The Welsh Myst
Jun
09
Barry Atkins offered this image on his blog SHUSH along with this bit of descriptions:
“I took this last time I actually got out to see some of the beautiful countryside we live in. Phone camera picture, unfortunately, it really struck me that it was an arrangement of features that shouted ‘game’ to me. As far as I could work out the thing that looks like a huge overflow plug hole is… a huge overflow plug hole. Better than a Narnia wardrobe or a great big glowing gate to signal a possibility of an imminent somewhere else. Nice rickety steel gangway right over the top of the plug hole to the austere tower where something waits.”
Whether you read this image as showing that real life is more like Myst than you thought, that environments can be always be viewed as fundamentally lugological or whether game designers should just try harder, it’s an interesting image. And it would make a cool Tony Hawk level too.
I again find myself issuing another caveat here, in response to this strange image being interpreted as ‘lugololical’ [sic] (I actually prefer the goofy misspelling to the original)
I am at a loss to find any references in the writings of any of the more prominent, so-called ‘ludologists’ to the experience of space, architecture or a sense of place and environment as such (I.e. as experience). To my mind, it would seem their insistence on systemic, structural arrangements of ‘rules’ and formal properties would have problems accounting for this instance of the experience and sensibility of a space. There is no reference that I have come across linking the work of ludologists to something more phenomenological- which would be more appropriate to interrogate the surreal, mixed sense of space and place imbued by this image.
Again, I can only reiterate what many of my previous, Sisyphean online postings have attempted to argue- that ludology constitutes a convenient term without a real or useful referent. Games are more than the sum of just their ‘rules’ or percieved structural arrangements. They are a complex interface between humans, digital machinery, imagery, sense-experience and the simulated horizon of the virtual. We need more than just a sophomoric distillation of games into code in order to understand the meaning(s) of our complex interactions with them.
There some folks thinking about space and games. James Newman, in his book “Videogames” notes that Aarseth has pointed out the basic spatial nature of games as well as pointing to Jenkins thoughts about games and their similarities to travelogues.

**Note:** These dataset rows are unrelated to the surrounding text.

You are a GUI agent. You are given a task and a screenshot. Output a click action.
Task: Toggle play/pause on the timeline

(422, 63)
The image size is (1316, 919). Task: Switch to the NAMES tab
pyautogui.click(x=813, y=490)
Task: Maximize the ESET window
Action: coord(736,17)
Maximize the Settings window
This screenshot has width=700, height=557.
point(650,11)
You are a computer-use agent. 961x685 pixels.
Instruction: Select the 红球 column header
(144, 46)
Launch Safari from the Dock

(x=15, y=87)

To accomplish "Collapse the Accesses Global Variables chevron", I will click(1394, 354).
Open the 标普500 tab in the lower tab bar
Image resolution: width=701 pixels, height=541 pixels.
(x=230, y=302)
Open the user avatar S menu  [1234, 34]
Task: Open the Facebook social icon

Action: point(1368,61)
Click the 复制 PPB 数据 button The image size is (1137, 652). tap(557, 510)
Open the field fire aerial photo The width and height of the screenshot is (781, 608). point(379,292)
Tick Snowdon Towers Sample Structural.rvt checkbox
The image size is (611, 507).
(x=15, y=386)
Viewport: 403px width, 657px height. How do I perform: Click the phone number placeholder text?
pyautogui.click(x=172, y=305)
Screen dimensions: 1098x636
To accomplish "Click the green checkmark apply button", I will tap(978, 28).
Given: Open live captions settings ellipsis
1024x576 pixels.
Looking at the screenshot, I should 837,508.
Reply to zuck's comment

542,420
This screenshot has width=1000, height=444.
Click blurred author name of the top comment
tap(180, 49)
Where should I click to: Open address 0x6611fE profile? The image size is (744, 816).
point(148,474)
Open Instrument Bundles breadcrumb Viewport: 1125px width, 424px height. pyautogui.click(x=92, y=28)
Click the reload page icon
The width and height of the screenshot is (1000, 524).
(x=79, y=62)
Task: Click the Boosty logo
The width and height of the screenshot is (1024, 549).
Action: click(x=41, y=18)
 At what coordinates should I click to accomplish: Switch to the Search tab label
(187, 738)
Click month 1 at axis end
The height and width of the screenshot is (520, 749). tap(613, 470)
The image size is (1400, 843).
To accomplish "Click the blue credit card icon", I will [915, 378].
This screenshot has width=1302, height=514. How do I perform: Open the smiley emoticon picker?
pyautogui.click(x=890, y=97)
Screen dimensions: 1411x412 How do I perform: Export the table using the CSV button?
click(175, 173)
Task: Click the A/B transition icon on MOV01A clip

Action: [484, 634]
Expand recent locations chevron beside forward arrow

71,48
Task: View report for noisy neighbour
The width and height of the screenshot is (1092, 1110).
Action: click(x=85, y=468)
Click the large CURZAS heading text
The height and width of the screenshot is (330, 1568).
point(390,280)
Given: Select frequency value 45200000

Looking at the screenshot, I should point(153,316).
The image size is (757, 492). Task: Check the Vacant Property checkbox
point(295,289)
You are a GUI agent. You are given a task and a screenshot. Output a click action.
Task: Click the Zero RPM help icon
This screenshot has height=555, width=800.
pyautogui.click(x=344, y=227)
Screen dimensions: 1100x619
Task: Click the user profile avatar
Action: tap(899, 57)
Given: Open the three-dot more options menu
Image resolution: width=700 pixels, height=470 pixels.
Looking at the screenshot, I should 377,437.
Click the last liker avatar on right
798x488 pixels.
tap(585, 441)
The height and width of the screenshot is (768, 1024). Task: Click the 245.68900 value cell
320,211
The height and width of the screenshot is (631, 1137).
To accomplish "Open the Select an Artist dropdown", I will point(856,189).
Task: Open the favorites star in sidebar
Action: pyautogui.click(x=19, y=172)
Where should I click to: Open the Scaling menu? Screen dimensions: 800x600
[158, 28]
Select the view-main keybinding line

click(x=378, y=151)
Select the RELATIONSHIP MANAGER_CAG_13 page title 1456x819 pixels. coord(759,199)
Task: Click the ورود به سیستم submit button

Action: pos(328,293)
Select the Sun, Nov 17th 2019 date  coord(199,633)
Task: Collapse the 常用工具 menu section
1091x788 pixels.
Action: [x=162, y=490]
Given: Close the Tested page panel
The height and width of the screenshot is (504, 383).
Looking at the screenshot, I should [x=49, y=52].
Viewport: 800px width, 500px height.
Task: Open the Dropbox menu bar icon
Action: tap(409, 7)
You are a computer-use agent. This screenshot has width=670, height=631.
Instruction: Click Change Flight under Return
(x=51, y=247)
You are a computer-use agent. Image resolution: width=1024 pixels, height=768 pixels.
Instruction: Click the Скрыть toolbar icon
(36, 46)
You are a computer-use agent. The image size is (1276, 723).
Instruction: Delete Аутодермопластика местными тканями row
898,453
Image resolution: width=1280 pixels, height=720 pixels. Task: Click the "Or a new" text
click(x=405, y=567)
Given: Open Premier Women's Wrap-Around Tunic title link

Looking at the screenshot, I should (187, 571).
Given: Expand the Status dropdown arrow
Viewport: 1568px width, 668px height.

But, you are right, the “ludological” (oops on the spelling in the post. But I’ll leave it now that you’ve pointed it out!) view does tend toward this unfortunate structuralism. Still, it seems to me that pointing out how well the study of games, whether done from a narratological or ludological or whatever perspective, can offer some insight into real world environments. Phenomenologically speaking, videogames seem to work because we can experience them as if they were taking place in real space. I think Barry’s image show the flip side. The world is filled with all kinds of visual puzzles and curious spatial surprises that work like games. That’s what I’m most interested in these days.